Page last updated: Tuesday, November 18, 2008
Seminar on the effects of drinking on older people - briefing note by Dr Bernard Dixon
There is already a significant amount of undetected hazardous drinking among elderly people. This could increase in the immediate future, not simply because life expectancy is rising but also because the “baby boomers” (people born in the years following World War 2) may carry relatively high levels of alcohol consumption into their later years. The time has come to consider age-specific recommendations for safe drinking levels. Since older people are less able to cope with alcohol (because of their lower proportion of body water, for example, together with a decline in the capacity of the liver to metabolise alcohol), it would be prudent to consider whether sensible drinking advice for older people should be set a level lower than that for the population as a whole.

These were the conclusions of the Portman Group seminar held in London October 2005. The event was chaired by Dr Bernard Dixon and the speakers were Professor Mary Gilhooly, Head of Gerontology Research at Glasgow Caledonian University, and Dr Ian Johnson, Consultant Old Age Psychiatrist at Foxbrake House, Dorchester, Dorset.

Professor Gilhooly highlighted the difficulty in comparing the level of drinking at different periods during life. Many doctors have the impression, and surveys seem to confirm, that alcohol consumption declines with age. However, most of these studies have simply recorded levels of consumption at different ages. They have not followed a group of people over time to see whether and how their intake changes. It is possible, therefore, that a “cohort effect” is responsible for the survey findings. Compared with today’s young people, today’s old people may have drunk less when they were young. In the same way, middle-aged “baby boomers” might carry higher consumption into their old age.
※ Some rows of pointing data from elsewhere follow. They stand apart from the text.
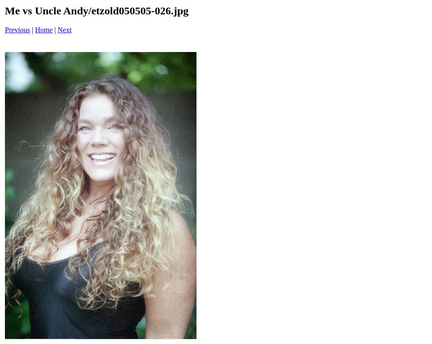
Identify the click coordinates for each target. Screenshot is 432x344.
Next (65, 30)
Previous (17, 30)
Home (43, 30)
Gilhooly believes there is some evidence for this possibility. The worrying implication is that some of these individuals will not only be drinking harmfully in retirement but they will also have received a relatively large aggregate dose of alcohol over their entire lifetime. Improvements in personal financial standing, especially better occupational pensions, will facilitate the trend.

Dr Johnson presented statistics suggesting that 18% of men and 7% of women over 65 had alcohol problems. But he also reviewed a variety of types of evidence indicating a “hidden iceberg” of hazardous drinking. There were, for example, many less-than-obvious factors that regularly brought the problem to medical attention. These included occasions when individuals neglect their wellbeing and/or refuse social services such as meals-on-wheels. Alongside recognized triggers for alcohol abuse such as bereavement, retirement and loneliness, mental health has been neglected. Yet 13% of elderly depressives also have an alcohol problem.

Among failures by the medical profession, Johnson cited misdiagnosis (for example, some doctors’ unawareness that insomnia might be a consequence of alcohol misuse) to “a tendency to avoid embarrassing questions”. Surprisingly, the National Health Service provides treatment programmes for alcohol abuse up to, but not beyond, the age of 65.

Johnson also outlined the benefits that alcohol can bring to the elderly. He cited survey evidence indicating that moderate drinkers have not only a more active and sociable lifestyle than abstainers, but also more acute mental faculties. Whereas heavy drinking in old age is associated with a high rate of dementia, light drinking is associated with a lower rate. Safe drinking recommendations should take account of both the positive and negative effects of alcohol consumption.